Perl Program to efficiently process 500,000 small files in a directory


I am processing a large directory every night. It accumulates around 1 million files each night, half of which are .txt files that I need to move to a different directory according to their contents.

Each .txt file is pipe-delimited and contains only 20 records. Record 6 is the one that contains the information I need to determine which directory to move the file to.

Example Record:

A|CHNL_ID|4

In this case the file would be moved to /out/4.

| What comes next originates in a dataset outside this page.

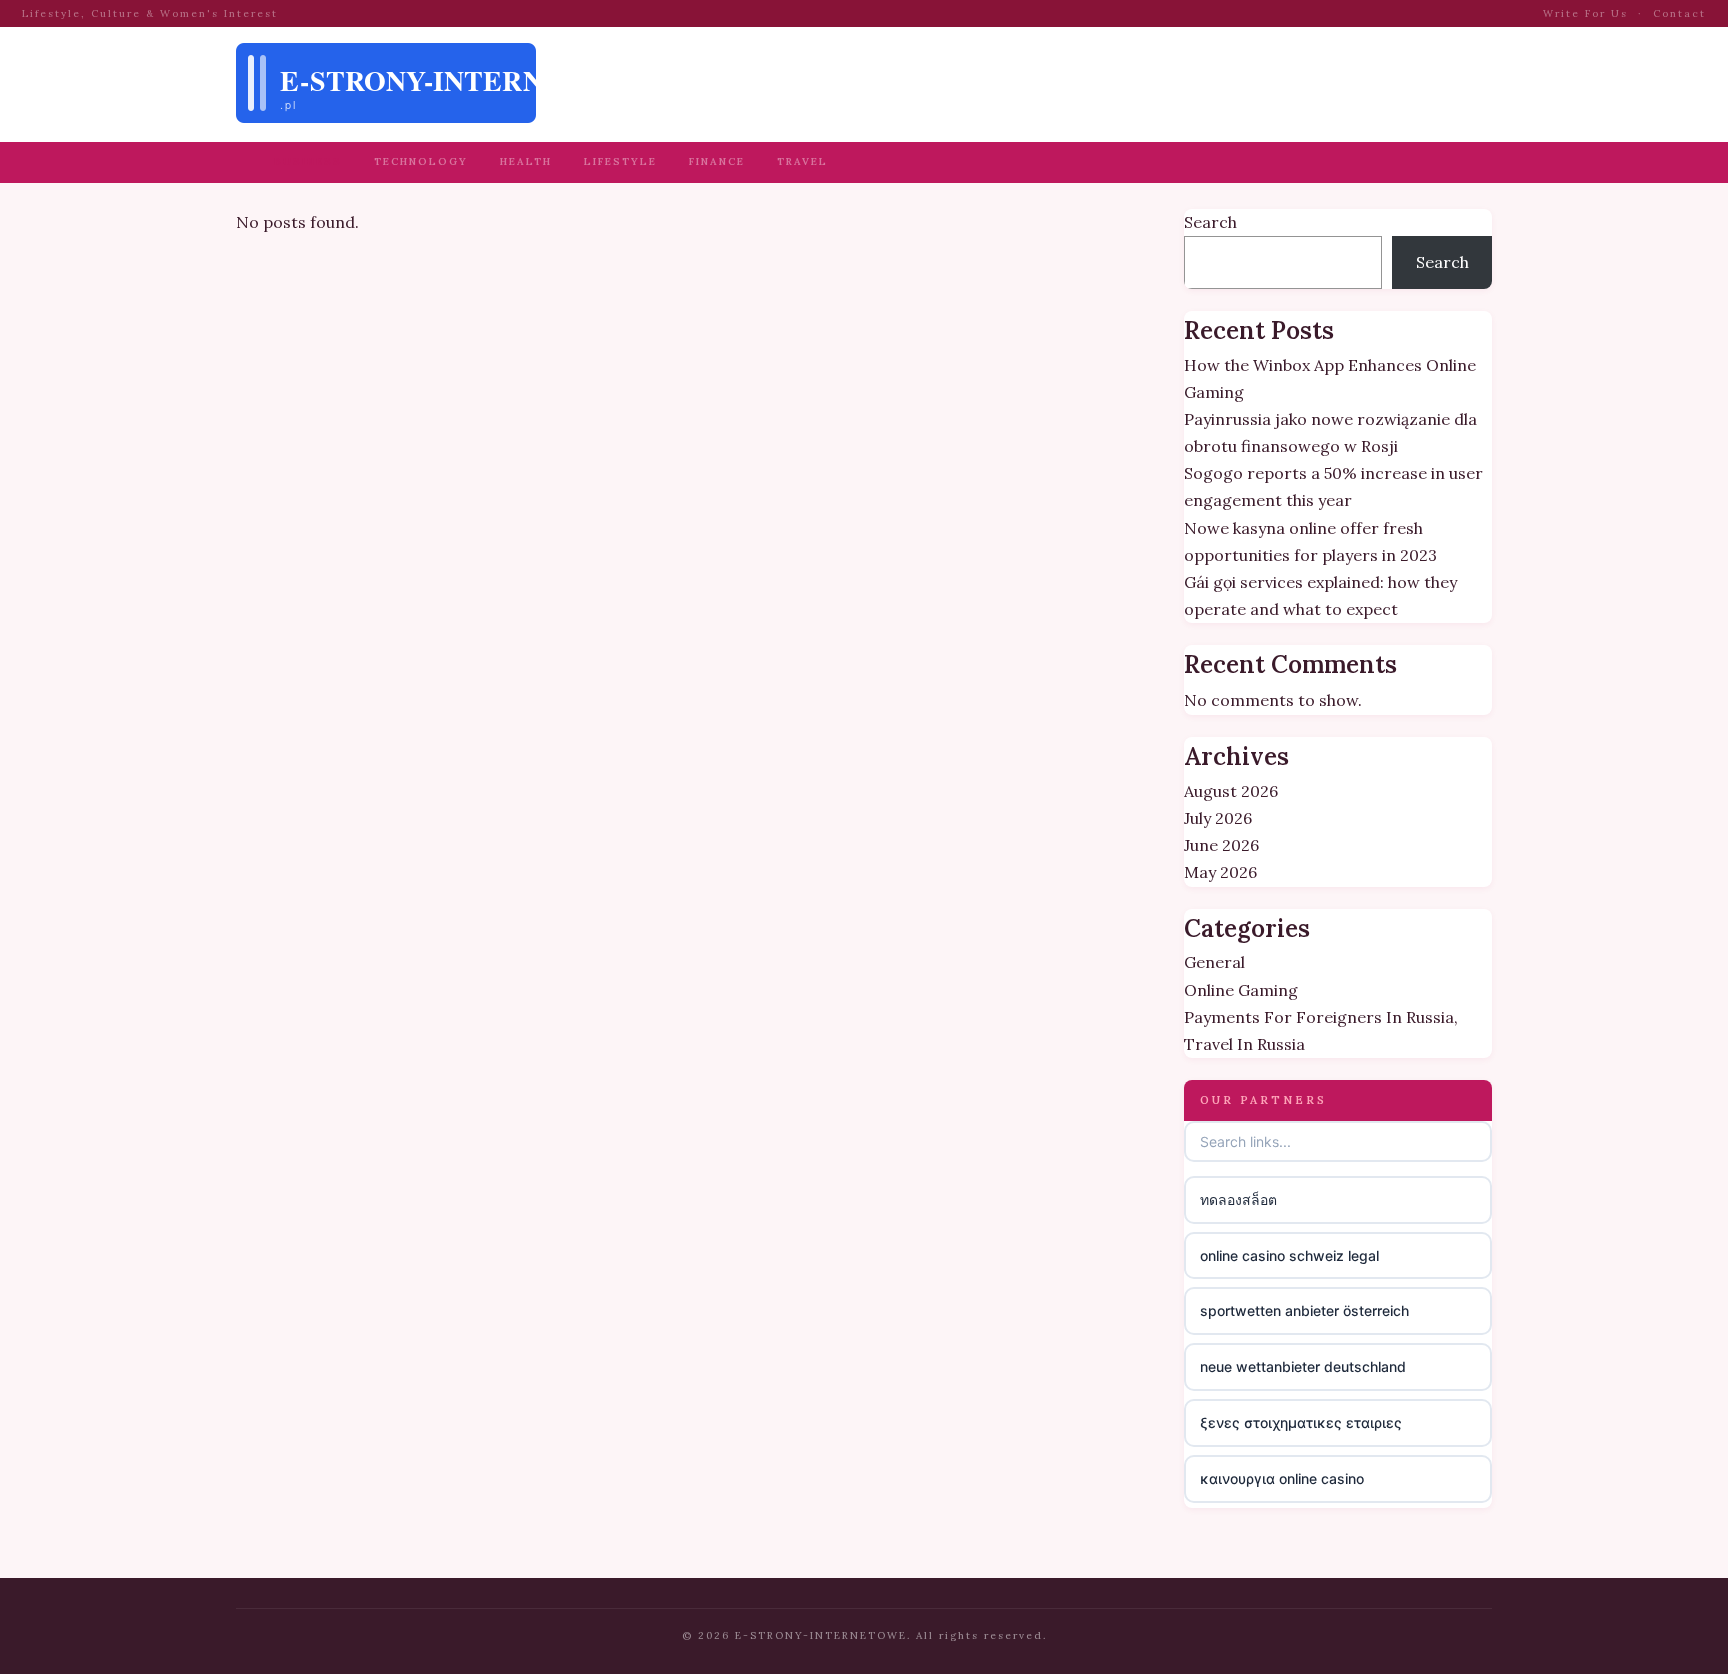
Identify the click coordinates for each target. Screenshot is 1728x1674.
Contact (1679, 13)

This script is processing at a rate of 80,000 files per hour.

Are there any recommendations on how I could speed this up?

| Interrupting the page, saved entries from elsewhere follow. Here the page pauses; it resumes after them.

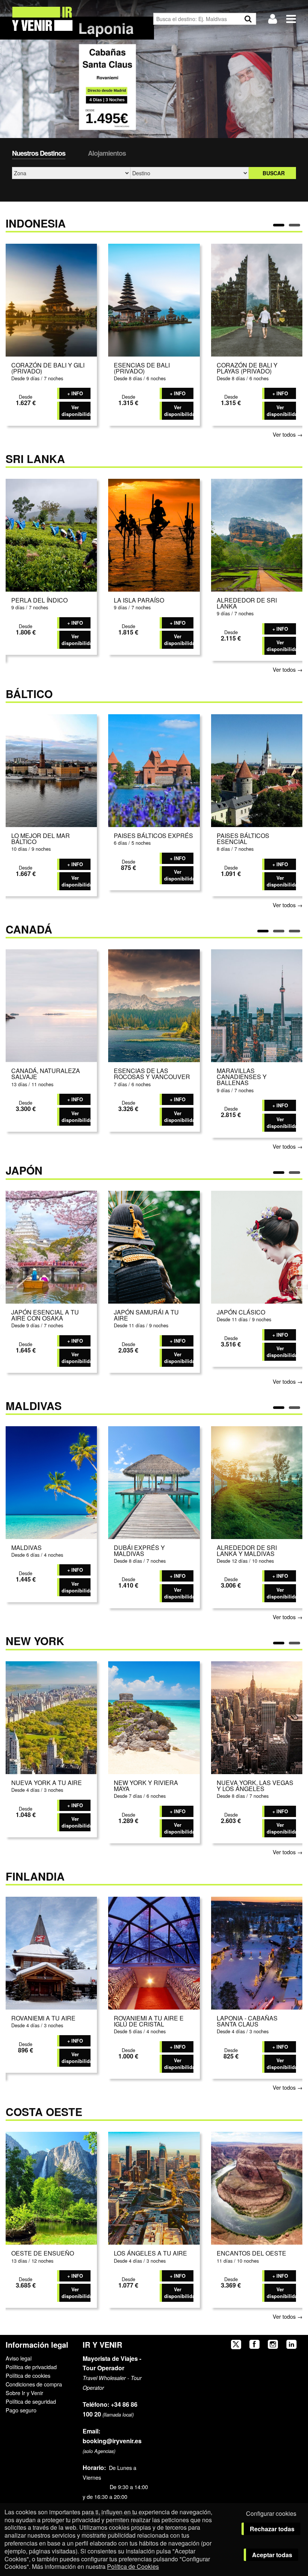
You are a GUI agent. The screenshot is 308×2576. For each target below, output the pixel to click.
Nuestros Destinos (38, 153)
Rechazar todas (272, 2528)
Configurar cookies (271, 2513)
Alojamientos (107, 153)
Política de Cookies (133, 2566)
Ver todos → (287, 434)
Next (301, 1286)
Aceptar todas (272, 2554)
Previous (6, 1286)
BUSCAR (274, 173)
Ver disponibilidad (76, 410)
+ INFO (75, 393)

opendir(DIR, $dir) or die "$!\n";
while ( defined( my $txtFile = readdir DIR ) ) {
    next if( $txtFile !~ /.txt$/ );
    $cnt++;

    local $/;
    open my $fh, '<', $txtFile or die $!, $/;
    my $data  = <$fh>;
    my ($channel) =  $data =~ /A\|CHNL_ID\|(\d+)/i;
    close($fh);

    move ($txtFile, "$outDir/$channel") or die $!, $/;
}
closedir(DIR);

Solution

  • Try something like:

    print localtime()."\n";                          #to find where time is spent
    opendir(DIR, $dir) or die "$!\n";
    my @txtFiles = map "$dir/$_", grep /\.txt$/, readdir DIR;
    closedir(DIR);
    
    print localtime()."\n";
    my %fileGroup;
    for my $txtFile (@txtFiles){
        # local $/ = "\n";                           #\n or other record separator
        open my $fh, '<', $txtFile or die $!;
        local $_ = join("", map {<$fh>} 1..6);      #read 6 records, not whole file
        close($fh);
        push @{ $fileGroup{$1} }, $txtFile
          if /A\|CHNL_ID\|(\d+)/i or die "No channel found in $_";
    }
    
    for my $channel (sort keys %fileGroup){
      moveGroup( @{ $fileGroup{$channel} }, "$outDir/$channel" );
    }
    print localtime()." finito\n";
    
    sub moveGroup {
      my $dir=pop@_;
      print localtime()." <- start $dir\n";
      move($_, $dir) for @_;  #or something else if each move spawns sub process
      #rename($_,$dir) for @_;
    }
    

    This splits the job into three main parts where you can time each part to find where most time is spent.